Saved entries
──────────

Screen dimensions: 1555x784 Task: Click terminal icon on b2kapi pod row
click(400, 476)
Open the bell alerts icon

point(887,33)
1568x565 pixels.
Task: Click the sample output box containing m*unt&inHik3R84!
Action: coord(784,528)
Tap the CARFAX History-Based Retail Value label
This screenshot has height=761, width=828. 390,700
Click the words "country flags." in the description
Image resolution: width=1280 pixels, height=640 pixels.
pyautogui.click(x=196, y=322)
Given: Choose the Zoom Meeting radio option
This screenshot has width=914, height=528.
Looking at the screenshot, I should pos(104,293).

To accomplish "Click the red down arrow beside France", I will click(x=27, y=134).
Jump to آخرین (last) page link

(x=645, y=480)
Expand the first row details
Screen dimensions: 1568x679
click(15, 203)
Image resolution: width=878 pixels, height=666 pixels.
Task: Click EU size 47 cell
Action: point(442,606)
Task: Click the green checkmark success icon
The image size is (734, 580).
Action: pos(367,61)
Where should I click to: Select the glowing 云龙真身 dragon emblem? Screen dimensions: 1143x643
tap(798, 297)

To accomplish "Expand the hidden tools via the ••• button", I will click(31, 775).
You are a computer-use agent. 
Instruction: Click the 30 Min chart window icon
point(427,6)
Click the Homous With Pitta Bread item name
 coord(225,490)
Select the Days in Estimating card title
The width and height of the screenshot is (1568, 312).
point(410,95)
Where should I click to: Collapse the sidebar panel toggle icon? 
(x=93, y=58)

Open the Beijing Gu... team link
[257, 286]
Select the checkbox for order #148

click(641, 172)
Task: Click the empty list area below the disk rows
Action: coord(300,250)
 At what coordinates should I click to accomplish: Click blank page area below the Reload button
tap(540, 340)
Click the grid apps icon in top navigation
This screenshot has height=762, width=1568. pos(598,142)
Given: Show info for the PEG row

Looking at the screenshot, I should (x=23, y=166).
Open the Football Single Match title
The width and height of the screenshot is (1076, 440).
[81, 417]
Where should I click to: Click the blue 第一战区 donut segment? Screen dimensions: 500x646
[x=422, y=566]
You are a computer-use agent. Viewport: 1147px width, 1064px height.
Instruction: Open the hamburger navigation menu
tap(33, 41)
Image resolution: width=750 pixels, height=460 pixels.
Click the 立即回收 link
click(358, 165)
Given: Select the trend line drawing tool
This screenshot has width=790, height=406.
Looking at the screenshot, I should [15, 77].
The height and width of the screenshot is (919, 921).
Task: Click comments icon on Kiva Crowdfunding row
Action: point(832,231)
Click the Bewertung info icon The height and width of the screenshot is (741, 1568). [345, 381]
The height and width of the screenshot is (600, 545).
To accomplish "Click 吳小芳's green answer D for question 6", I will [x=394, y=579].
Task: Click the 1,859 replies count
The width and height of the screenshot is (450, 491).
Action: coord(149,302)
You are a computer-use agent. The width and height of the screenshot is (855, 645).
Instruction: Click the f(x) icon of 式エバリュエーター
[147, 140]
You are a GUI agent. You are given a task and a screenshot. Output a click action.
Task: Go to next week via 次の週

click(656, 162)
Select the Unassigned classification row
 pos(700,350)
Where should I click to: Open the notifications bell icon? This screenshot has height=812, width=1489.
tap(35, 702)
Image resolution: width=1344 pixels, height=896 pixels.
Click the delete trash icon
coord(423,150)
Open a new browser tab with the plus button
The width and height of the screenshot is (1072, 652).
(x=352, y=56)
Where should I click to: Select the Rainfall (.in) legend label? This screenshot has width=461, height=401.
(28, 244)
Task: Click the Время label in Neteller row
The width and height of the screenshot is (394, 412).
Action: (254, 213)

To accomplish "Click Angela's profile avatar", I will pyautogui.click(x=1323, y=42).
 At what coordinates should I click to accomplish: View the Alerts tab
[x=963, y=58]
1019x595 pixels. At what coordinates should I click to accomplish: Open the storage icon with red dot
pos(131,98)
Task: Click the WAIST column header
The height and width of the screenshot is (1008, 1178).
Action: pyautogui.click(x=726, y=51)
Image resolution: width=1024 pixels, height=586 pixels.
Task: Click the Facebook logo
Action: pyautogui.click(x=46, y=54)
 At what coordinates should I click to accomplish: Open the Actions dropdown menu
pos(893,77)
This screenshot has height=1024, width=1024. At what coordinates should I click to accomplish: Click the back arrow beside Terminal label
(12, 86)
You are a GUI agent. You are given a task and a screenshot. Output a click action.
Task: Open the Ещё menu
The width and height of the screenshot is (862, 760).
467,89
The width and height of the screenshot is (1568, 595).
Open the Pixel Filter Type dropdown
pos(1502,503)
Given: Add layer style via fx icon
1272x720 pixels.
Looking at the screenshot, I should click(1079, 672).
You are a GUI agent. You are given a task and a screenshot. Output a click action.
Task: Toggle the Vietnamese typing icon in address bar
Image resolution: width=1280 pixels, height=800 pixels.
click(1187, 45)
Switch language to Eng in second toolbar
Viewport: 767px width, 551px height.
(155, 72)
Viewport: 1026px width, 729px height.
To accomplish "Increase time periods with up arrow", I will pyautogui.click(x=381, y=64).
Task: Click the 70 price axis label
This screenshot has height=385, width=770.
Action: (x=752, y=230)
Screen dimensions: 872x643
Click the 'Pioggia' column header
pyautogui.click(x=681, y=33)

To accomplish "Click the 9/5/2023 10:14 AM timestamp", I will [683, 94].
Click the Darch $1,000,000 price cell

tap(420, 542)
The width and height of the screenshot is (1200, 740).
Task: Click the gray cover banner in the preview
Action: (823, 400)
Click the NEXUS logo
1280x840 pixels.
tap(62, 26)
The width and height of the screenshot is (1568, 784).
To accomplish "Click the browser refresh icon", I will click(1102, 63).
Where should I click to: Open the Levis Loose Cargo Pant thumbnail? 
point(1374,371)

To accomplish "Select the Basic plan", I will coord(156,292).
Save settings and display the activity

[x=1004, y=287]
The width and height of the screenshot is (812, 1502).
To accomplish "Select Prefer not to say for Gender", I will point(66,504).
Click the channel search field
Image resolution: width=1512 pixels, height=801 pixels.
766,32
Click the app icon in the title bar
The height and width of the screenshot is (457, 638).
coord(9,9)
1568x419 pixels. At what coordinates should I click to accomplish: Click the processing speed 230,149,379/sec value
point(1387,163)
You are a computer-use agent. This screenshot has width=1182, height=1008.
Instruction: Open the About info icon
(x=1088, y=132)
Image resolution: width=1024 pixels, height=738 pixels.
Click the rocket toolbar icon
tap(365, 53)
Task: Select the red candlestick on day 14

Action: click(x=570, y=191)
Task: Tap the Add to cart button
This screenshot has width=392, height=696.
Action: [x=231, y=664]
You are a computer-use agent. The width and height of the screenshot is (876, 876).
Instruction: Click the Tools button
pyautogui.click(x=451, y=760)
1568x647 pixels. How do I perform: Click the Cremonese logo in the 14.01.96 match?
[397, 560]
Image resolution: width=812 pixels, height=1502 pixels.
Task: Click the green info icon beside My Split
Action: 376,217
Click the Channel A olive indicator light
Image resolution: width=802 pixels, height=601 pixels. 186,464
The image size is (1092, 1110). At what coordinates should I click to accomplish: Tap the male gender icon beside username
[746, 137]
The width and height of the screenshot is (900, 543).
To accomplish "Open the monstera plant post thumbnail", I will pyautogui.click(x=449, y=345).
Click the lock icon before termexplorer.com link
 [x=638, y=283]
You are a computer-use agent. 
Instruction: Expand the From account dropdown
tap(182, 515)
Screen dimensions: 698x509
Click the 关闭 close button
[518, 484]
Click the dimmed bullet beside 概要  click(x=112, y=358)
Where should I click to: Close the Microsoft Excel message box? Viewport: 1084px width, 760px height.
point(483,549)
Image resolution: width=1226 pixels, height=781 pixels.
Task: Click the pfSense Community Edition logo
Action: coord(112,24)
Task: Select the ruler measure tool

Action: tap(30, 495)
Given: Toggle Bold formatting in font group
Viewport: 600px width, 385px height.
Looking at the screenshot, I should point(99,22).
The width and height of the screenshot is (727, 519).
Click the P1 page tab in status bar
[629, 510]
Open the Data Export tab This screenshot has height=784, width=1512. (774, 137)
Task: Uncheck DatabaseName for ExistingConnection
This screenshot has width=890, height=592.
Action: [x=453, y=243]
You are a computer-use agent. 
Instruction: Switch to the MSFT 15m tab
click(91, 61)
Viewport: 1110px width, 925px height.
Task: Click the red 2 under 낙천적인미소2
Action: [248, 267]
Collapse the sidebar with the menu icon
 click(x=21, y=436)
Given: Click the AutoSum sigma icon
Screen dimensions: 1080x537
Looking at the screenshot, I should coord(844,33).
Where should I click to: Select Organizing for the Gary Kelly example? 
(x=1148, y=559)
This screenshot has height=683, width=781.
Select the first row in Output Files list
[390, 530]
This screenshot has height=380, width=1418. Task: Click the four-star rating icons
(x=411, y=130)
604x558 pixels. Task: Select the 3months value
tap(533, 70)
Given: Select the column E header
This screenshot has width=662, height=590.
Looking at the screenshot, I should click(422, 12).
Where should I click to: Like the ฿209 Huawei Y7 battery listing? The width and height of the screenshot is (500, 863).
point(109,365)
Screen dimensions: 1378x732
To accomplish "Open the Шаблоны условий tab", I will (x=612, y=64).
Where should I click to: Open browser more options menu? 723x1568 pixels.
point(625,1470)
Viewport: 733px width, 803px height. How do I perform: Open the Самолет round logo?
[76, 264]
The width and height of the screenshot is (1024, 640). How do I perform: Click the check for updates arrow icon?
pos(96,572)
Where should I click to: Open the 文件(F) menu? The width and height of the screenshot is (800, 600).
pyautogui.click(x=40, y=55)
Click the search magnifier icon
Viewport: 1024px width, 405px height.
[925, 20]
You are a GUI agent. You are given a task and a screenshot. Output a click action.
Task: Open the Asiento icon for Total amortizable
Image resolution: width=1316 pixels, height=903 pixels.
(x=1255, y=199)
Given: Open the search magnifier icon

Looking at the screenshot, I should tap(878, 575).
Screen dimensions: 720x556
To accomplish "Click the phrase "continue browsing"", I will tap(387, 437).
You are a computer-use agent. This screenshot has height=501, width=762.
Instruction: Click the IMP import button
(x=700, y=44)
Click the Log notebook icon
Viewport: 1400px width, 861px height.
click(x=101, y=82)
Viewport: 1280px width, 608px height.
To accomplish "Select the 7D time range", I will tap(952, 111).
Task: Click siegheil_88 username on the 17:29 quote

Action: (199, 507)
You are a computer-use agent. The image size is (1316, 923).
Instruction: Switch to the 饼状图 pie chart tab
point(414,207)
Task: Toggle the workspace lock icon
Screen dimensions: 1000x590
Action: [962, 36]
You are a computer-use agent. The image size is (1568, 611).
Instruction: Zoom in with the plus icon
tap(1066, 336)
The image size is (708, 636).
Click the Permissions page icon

──────────

TASK ITEM =
Set down, unchanged, only those lines above that fall between the line with "Select the Unassigned classification row" and the line with "Image resolution: width=1344", the two end lines included.

TASK RESULT =
Select the Unassigned classification row
 pos(700,350)
Where should I click to: Open the notifications bell icon? This screenshot has height=812, width=1489.
tap(35, 702)
Image resolution: width=1344 pixels, height=896 pixels.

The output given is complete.